Problem details |
Make an exact copy of the lines starting at the top of the listing below and ending at the line that contains "Task: Switch to the Signals tab", inclusive.

──────── Stored data ────────

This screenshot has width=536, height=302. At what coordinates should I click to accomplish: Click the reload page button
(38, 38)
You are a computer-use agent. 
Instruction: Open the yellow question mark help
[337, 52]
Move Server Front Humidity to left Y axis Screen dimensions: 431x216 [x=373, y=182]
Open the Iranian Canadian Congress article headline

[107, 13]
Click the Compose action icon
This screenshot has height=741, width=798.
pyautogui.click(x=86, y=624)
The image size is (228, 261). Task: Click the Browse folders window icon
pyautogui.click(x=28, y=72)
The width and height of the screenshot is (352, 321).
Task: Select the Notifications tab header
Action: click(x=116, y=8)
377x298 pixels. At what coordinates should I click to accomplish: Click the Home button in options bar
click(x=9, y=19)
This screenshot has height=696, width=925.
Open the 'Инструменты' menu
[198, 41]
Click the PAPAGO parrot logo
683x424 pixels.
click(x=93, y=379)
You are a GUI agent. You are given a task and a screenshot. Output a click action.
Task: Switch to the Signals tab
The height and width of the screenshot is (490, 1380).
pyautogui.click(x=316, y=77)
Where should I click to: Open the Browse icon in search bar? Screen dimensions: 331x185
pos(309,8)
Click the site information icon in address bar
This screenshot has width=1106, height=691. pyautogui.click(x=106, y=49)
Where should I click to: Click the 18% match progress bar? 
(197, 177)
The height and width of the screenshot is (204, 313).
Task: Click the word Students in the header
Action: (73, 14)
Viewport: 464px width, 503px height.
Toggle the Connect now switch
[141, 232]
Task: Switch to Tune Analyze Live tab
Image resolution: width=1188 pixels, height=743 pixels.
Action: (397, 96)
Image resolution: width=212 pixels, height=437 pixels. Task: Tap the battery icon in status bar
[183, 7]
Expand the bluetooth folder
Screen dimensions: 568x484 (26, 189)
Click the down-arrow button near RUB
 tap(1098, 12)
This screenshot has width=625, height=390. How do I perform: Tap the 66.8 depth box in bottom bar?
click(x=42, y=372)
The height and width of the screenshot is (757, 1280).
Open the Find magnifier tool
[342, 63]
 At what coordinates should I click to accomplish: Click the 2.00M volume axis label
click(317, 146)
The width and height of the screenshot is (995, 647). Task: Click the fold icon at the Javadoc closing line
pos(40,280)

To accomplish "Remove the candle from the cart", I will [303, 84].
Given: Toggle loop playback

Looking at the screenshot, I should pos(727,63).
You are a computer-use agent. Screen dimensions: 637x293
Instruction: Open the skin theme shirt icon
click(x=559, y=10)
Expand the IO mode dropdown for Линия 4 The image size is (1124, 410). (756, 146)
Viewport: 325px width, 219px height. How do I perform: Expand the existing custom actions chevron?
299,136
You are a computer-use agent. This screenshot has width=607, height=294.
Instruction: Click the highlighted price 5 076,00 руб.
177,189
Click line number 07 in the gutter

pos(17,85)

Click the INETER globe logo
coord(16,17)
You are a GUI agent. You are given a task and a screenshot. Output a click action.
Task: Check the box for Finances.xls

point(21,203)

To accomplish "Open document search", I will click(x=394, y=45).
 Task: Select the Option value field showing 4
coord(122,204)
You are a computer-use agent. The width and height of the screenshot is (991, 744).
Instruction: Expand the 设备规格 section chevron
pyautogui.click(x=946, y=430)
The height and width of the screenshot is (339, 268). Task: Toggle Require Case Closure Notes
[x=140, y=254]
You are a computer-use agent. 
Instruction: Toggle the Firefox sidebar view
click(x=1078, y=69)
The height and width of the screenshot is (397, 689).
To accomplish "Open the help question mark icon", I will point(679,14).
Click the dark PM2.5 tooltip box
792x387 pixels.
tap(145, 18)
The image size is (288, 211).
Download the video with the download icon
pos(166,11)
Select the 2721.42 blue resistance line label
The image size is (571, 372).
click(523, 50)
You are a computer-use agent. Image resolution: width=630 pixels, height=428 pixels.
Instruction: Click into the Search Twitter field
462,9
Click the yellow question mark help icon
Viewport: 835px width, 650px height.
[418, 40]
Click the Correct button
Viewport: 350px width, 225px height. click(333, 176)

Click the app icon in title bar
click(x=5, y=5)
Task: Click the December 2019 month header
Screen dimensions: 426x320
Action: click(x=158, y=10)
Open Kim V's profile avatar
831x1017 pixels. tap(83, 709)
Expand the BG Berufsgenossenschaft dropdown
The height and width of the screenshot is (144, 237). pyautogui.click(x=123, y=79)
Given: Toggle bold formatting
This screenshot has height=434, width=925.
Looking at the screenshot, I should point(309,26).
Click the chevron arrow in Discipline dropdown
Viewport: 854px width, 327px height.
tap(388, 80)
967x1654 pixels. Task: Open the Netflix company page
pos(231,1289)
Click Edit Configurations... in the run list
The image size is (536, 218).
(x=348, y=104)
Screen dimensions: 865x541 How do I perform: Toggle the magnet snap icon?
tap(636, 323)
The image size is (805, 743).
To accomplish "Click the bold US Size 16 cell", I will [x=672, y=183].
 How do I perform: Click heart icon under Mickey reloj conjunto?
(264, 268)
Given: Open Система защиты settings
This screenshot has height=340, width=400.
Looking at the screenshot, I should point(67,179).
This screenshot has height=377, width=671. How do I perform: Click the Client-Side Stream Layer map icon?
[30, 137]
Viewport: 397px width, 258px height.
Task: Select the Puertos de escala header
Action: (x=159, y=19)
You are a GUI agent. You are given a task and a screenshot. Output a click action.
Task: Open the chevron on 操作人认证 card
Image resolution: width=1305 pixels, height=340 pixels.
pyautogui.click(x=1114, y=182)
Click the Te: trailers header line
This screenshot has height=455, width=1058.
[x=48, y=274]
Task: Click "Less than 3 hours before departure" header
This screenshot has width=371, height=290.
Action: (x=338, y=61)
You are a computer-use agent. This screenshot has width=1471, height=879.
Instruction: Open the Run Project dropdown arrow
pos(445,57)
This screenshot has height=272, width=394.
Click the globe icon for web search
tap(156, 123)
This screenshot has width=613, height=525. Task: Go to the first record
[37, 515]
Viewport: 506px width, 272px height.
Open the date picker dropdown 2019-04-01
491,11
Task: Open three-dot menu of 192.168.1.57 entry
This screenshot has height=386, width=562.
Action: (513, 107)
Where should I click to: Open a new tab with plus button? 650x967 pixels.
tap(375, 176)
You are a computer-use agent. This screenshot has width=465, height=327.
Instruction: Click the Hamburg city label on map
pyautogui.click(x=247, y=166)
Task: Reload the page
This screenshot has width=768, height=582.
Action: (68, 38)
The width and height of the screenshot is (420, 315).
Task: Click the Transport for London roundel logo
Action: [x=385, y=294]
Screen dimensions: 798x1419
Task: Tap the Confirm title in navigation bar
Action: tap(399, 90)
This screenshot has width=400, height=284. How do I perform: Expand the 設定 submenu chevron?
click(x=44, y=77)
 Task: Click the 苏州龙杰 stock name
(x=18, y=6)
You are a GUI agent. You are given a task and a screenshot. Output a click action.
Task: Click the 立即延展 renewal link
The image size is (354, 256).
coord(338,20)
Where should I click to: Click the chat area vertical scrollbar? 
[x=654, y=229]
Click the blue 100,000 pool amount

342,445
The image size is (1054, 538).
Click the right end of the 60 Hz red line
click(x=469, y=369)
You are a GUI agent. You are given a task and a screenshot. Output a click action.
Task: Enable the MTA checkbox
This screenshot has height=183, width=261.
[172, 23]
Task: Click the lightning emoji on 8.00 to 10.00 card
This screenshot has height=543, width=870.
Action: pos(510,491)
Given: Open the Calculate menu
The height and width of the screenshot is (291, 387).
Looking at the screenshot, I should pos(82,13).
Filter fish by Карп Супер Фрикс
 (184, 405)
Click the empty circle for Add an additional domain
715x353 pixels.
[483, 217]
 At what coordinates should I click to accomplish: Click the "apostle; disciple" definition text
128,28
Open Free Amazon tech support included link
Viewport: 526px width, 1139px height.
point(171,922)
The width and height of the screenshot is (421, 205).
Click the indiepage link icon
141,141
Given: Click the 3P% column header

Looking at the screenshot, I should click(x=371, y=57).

────────

Answer section |
This screenshot has width=536, height=302. At what coordinates should I click to accomplish: Click the reload page button
(38, 38)
You are a computer-use agent. 
Instruction: Open the yellow question mark help
[337, 52]
Move Server Front Humidity to left Y axis Screen dimensions: 431x216 [x=373, y=182]
Open the Iranian Canadian Congress article headline

[107, 13]
Click the Compose action icon
This screenshot has height=741, width=798.
pyautogui.click(x=86, y=624)
The image size is (228, 261). Task: Click the Browse folders window icon
pyautogui.click(x=28, y=72)
The width and height of the screenshot is (352, 321).
Task: Select the Notifications tab header
Action: click(x=116, y=8)
377x298 pixels. At what coordinates should I click to accomplish: Click the Home button in options bar
click(x=9, y=19)
This screenshot has height=696, width=925.
Open the 'Инструменты' menu
[198, 41]
Click the PAPAGO parrot logo
683x424 pixels.
click(x=93, y=379)
You are a GUI agent. You are given a task and a screenshot. Output a click action.
Task: Switch to the Signals tab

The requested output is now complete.